The hardest part though all of this is how it has affected Callie. Kids aren't silly, they know when they're behind in the classroom. When she told me she thought she was a loser because she wasn't as smart as the other kids in her class my heart broke in two. Hearing my six year old daughter, that precious little squashed nosed, squinty eyed, vernix coated perfect baby of mine tell me that she thinks she is a loser was one of the most heartbreaking mummy moments I have experienced to date! She was supposed to be full of confidence and have amazing self esteem... She is my perfect little girl.

I cried and cried and cried. Proper ugly cried. I was a terrible mother.

I should have known she needed glasses, we would never have gone through this, she would have learnt her sounds in prep and she would be acing her school work! Right?!

The truth is, I will never know.

Now I am a fairly positive/optimistic kinda gal. Things generally don't hold me down for long. So I needed to work out what the positives to come from this experience were.

Yes Callie is still my perfect little girl, this whole ordeal has helped me to be more patient, loving and encouraging of her. I have the opportunity to help build up her self esteem and confidence and help her realise how amazing and clever she is.
Jared has worked hard with her to catch up, which is quality time spent together. She has made a special friendship with her teacher aide and the love she has for that special lady is so beautiful to see.
I have had to learn to let things go... To let go of the guilt.

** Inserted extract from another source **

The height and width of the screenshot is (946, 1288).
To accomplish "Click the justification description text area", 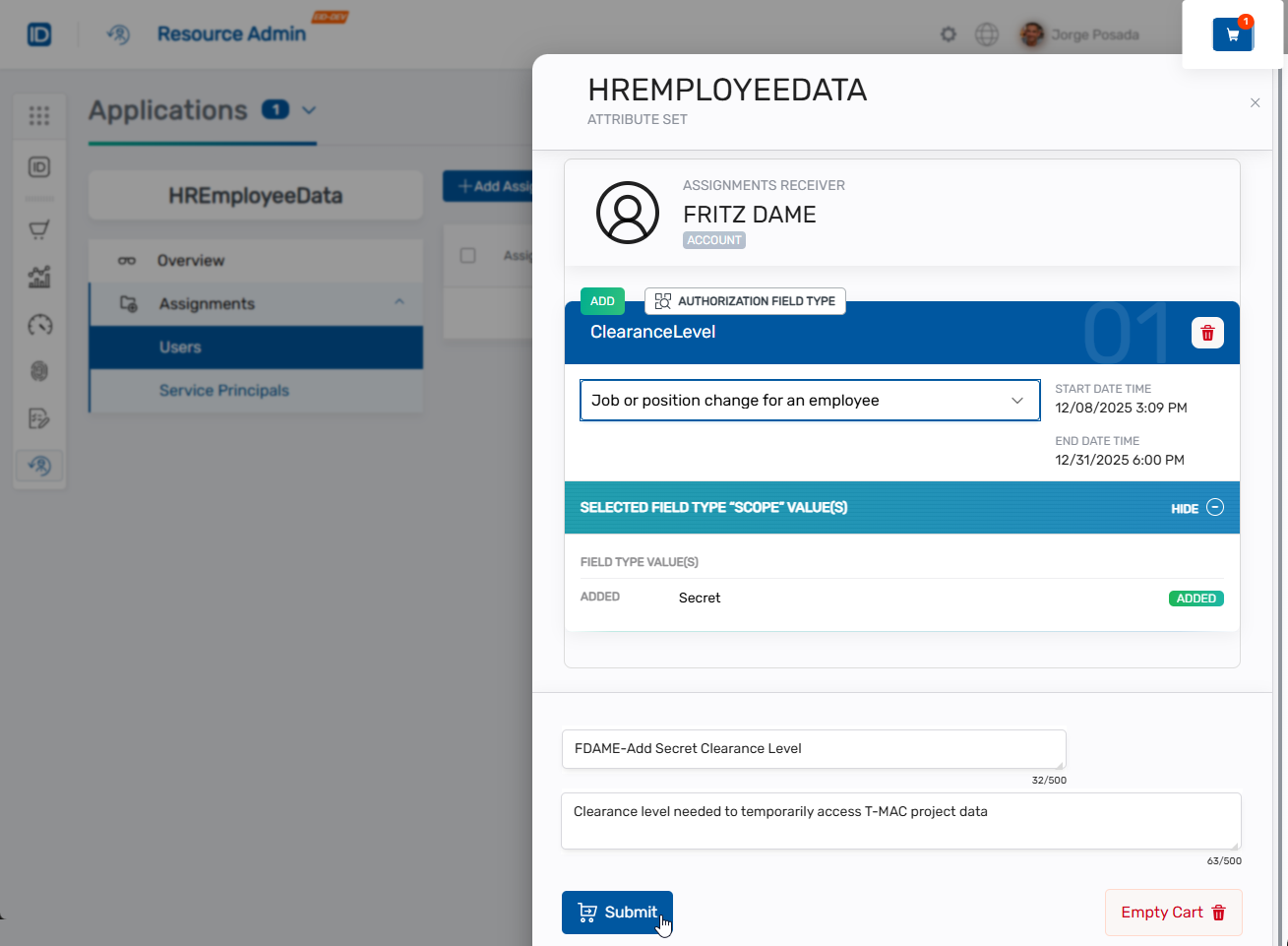I will (x=899, y=820).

I didn't know she needed glasses, her teachers from kindy and prep didn't even know. Lucie needing glasses was a blessing in disguise and had she not needed glasses then Callie would still be struggling aimlessly along. (We won't even get into the mummy guilt with Lucie's glasses haha)

It's ok to have Mummy guilt... because it means you care!



Proudly wearing her new glasses!


That little squashed nosed, squinty eyed perfect baby girl the day she was born.